__TASK TO CARRY OUT__.
Quote, word for word, the line containing "Given: Advance to next day with right chevron" and all lines that follow it to the end of the records, with no pictures.

DATA FOR THIS TASK START

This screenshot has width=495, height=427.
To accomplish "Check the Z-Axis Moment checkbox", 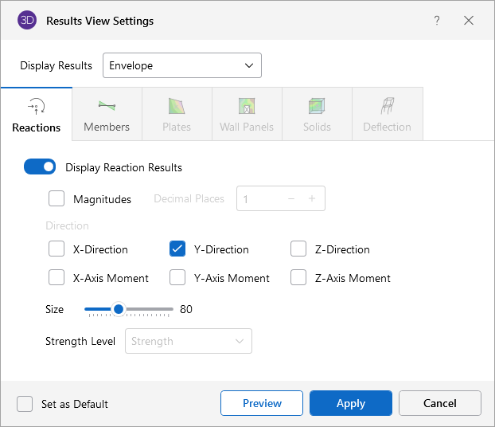I will pos(298,278).
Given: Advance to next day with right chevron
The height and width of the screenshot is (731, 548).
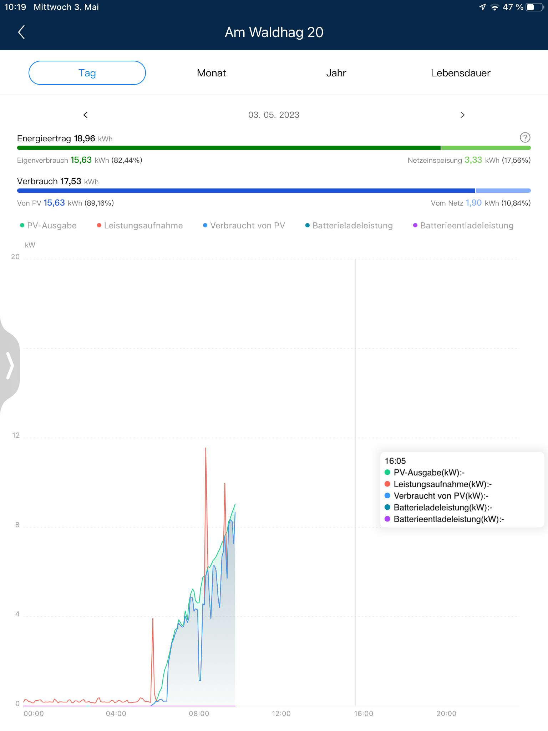Looking at the screenshot, I should pyautogui.click(x=462, y=115).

DATA FOR THIS TASK END

__ANSWER SECTION__.
Given: Advance to next day with right chevron
The height and width of the screenshot is (731, 548).
Looking at the screenshot, I should pyautogui.click(x=462, y=115).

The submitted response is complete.